James Clapper, former director of national intelligence, spoke about his career and threats facing the United States at the Elliott School.

James Clapper
James Clapper, former director of national intelligence, speaks to students about the issues facing the intelligence community at the Elliott School of International Affairs. (Logan Werlinger/ GW Today)
September 27, 2017

By Kristen Mitchell

The notion that North Korea would stop development of its nuclear weapons program to negotiate with the United States and South Korea is “crazy,” said James Clapper, former director of national intelligence.

North Korea, under the leadership of Kim Jong-un, is not begging for war as some U.S. officials have said, according to Mr. Clapper. Nuclear weapons—or at least the optic of having usable nuclear weapons—is life insurance for North Korea in facing a better-equipped, formidable South Korean military, Mr. Clapper said.
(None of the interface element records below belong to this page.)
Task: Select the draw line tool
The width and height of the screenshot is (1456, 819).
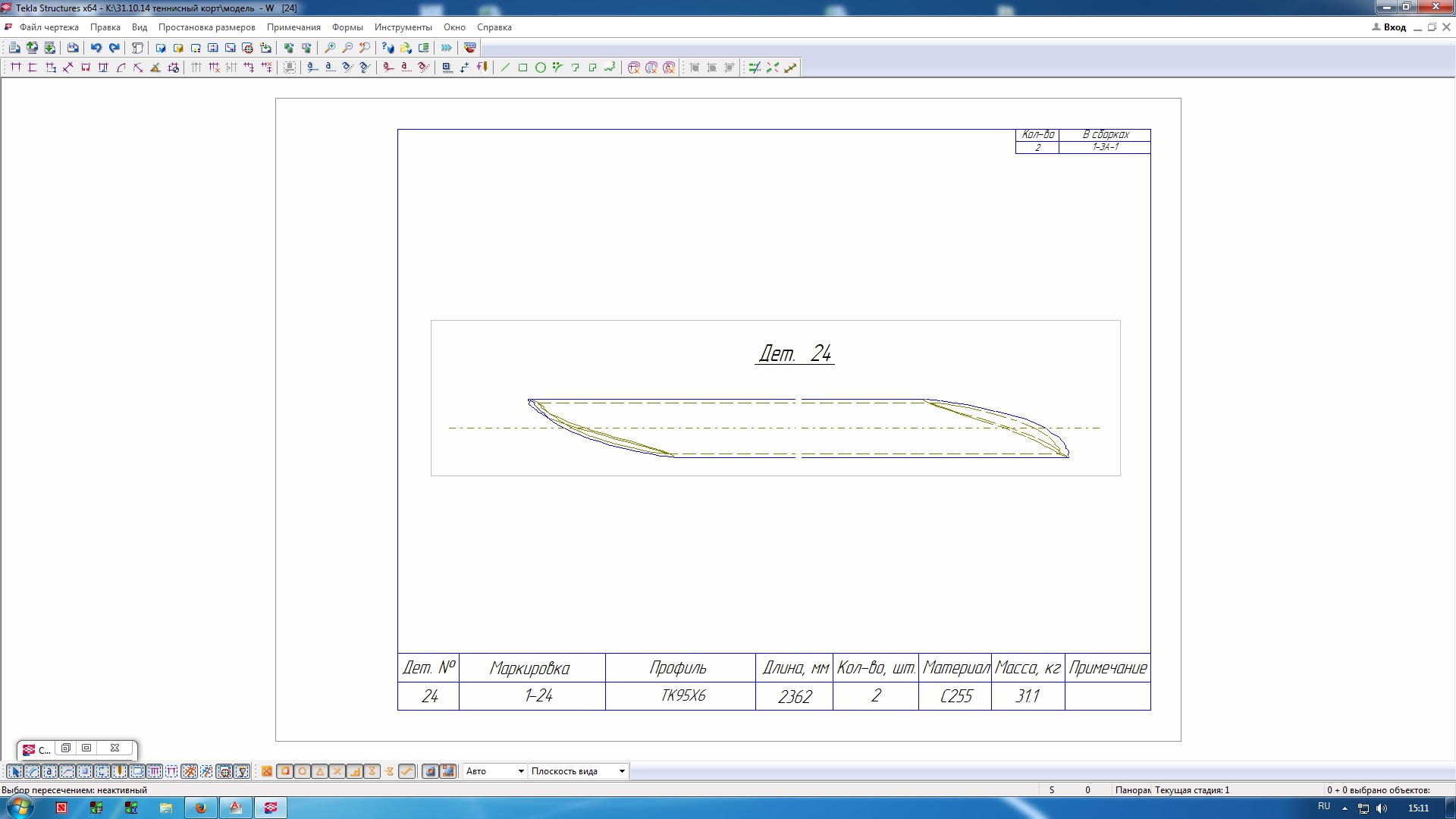Action: click(x=505, y=67)
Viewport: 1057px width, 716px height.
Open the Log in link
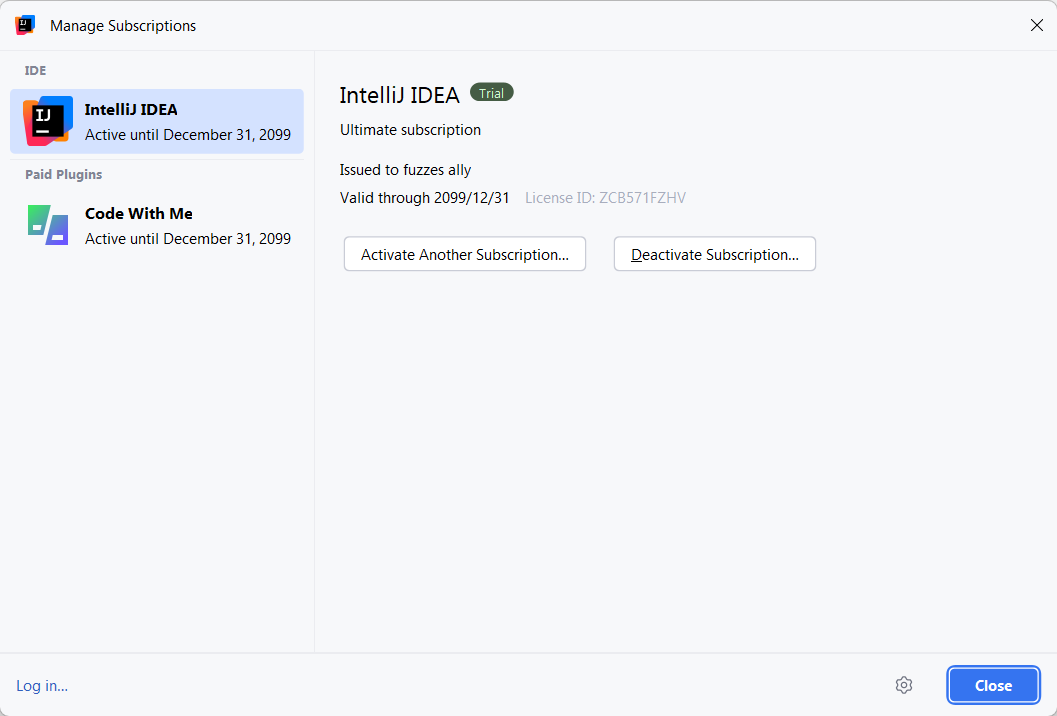click(x=42, y=685)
“It doesn’t matter if they work, they created what they want, which is deterrence and attention. They crave the attention,” he said. “They want the recognition. They want to be included as that 10th nuclear country and all that demands.”

The United States needs to recognize this and focus on negotiating conditions for how North Korea tests its nuclear capabilities, Mr. Clapper said. This could help improve American relationships in the region, he said.

“As far as denuclearizing, I’m afraid that train left the station a long time ago,” he said.

Mr. Clapper spoke at the Elliott School of International Affairs Tuesday about his career in intelligence and the most significant threats facing the country. He served as director of national intelligence from 2010 to January 2017 and was the principal intelligence adviser to President Barack Obama. He had a long intelligence career in and outside of the government.

Russian interference in the 2016 presidential election is a profound threat to the American political process, he said. Evidence shows the Russians were “wildly successful” in creating division with little investment, Mr. Clapper said.

Russian President Vladimir Putin wanted to sow discontent in the United States by interfering in the election process and was driven by a deep disdain for Democratic nominee Hillary Clinton. Regardless of political party, Russian interference is something all Americans should be concerned about, Mr. Clapper said.

“This is what the American public needs to be concerned about because this is going to continue. The Russians don’t care, by the way, the next time they’ll stick it to the Republicans, they don’t care,” he said.

The multiple ongoing investigations to determine whether the Trump campaign colluded with Russia will run their course, Mr. Clapper said. He is concerned Americans are not alert to the fact that Russia will likely employ the same tactics in future elections as well. The evidence of Russian interference in the 2016 race is “overwhelming,” he said.

The intelligence community does a complicated balancing act between respecting citizen privacy and providing security, Mr. Clapper said. This became more complicated after former National Security Agency contractor Edward Snowden released classified government documents in 2013 about government surveillance of civilians, he said.

Americans expect intelligence collection to be timely and relevant. They also expect government agencies to be able to thwart bad actors before they commit acts of terrorism. The public should understand that a certain level of sacrifice is critical for the common good. It is the same reason people stop at stop signs and red lights, he said.

“What the American public expects from the intelligence community is to provide timely, accurate, relevant and anticipatory intelligence all the time. Don’t miss, no mistakes. But do that in such a way that there is no risk and do it in such a way that if a foreign government finds out about it they won’t be mad,” Mr. Clapper said. “We call that new paradigm immaculate collection.”

Mr. Snowden’s NSA leak accelerated the growth of encryption technology used by the general public. More people than ever are using WhatsApp and other confidential communication tools. There needs to be a serious conversation about the proliferation of this technology, which makes it harder for the intelligence community to track terrorists, Mr. Clapper said.